このところ、「反射」が少し「ずれ」てきていると感じる。
手に取ったグラスが、するりと抜け落ちてしまう。
食事中に、突然咽せる。
見えているはずのものを、見落とす。
日常の生活の中で時々見られる情景ではある。
数年前まではそういうことを感じることはなかったが、こういった場面が、自分の日常の中に現れてきたことは、少々衝撃的な出来事である。
常に緊張を強いられてきた現職時代が嘘のように、定年を迎えてからは、少なからず「のんびり」と「穏やかに」暮らせるようになってきたが、わずかとはいえ、「老化」は、知らず知らずのうちに忍び寄ってきているのだ。
グラスを取り落としてしまったこと
例えば、食器棚からグラスを取り出す際、これまでと同じようにグラスに手を伸ばし、軽く手に持って振り向こうとした瞬間、手にしたはずのグラスが、するりと抜け落ちてしまう。
グラスは、当然のことながら、床に砕け散ったわけだが、
そんなことが何回か続いた。
(?_?) ??
なんでだ?
最初は「手が滑った」と思っていたが、ちょっと違うような。
手が濡れていたり、油が付いていたりということもなかった。
指がしわがれて紙がめくれなくなってきたように、脂っ気がなくなったせいでもなさそうだ。
それとも、指紋がすり減ってグリップ力が落ちたか?などとも考えたが、いずれも少し違う気がした。
そこで、はたと気がついたことがある。
私自身の感覚では、手に取った「つもり」だったが、実は、しっかり手に取らないうちに、取り出そうと腕を動かしてしまったのではないか、ということだ。

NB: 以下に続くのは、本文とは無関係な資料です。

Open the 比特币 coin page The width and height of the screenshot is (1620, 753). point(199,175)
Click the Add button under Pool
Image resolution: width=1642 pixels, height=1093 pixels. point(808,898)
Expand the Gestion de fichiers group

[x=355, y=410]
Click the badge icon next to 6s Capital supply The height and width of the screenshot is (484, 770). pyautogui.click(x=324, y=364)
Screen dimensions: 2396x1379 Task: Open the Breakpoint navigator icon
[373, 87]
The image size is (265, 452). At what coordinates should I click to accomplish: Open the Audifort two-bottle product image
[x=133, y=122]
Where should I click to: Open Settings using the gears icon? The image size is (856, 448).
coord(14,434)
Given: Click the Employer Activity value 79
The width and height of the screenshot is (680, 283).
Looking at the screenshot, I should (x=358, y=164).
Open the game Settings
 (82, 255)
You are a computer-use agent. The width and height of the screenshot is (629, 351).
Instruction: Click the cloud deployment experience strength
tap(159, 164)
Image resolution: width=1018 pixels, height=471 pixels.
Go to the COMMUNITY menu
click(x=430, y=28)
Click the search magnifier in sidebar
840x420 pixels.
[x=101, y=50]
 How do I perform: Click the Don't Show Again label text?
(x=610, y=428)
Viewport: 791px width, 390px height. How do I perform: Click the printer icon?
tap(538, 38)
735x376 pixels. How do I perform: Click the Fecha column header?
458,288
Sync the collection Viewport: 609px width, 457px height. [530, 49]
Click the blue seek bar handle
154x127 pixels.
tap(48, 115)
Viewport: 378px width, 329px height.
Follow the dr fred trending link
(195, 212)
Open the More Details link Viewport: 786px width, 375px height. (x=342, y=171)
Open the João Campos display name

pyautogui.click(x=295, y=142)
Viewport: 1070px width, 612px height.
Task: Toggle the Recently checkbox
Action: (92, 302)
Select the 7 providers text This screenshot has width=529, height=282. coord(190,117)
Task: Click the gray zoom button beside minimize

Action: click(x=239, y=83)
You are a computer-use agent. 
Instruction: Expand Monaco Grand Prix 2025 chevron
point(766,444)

手(指)がグラスをグリップするタイミングと、取り出すために腕・視線・身体を動かす一連の動作との間に、「ずれ」が生じているのではないか。
このことは、身体の動きと頭の中のイメージに「ずれ」が生じてきたと感じる、衝撃的な発見であった。
まさに「紙一重」である。
不注意だったといえばそうかもしれないが、これを機に、今までどおりの感覚では身体が反応しなくなりつつあるということを意識し、しっかり持って、慌てず、ゆっくり、確実な行動に努めようと思う。(^^;
食事中に突然咽てしまうこと
見えているはずのものを見落としてしまうこと
食事中に突然咽せたり、そこにある「見えているもの」を見落としたりするのも、同様なのではないか?
前者でいえば、飲み込むタイミングと気管の蓋が閉じるタイミングが、少しずれてきているために気管に飲食物が入り(又は、入りそうになり)、これに反応して咽せてしまうのである。
咽せること自体は誤嚥を防ぐための正常な反応であって、この反応が弱くなってくると「誤嚥」が起きるということだから、今のところ、誤嚥性肺炎等に至るような心配はないが、加齢による反射の低下は、じわじわと忍び寄ってきていると感じる。
話をしたり、呼吸したりするのと同時に飲み込む動作をしたときなどに、特に反応がずれてしまうことが多いようなので、一呼吸置いて、落ち着いて飲み込むことが大切なのだろう。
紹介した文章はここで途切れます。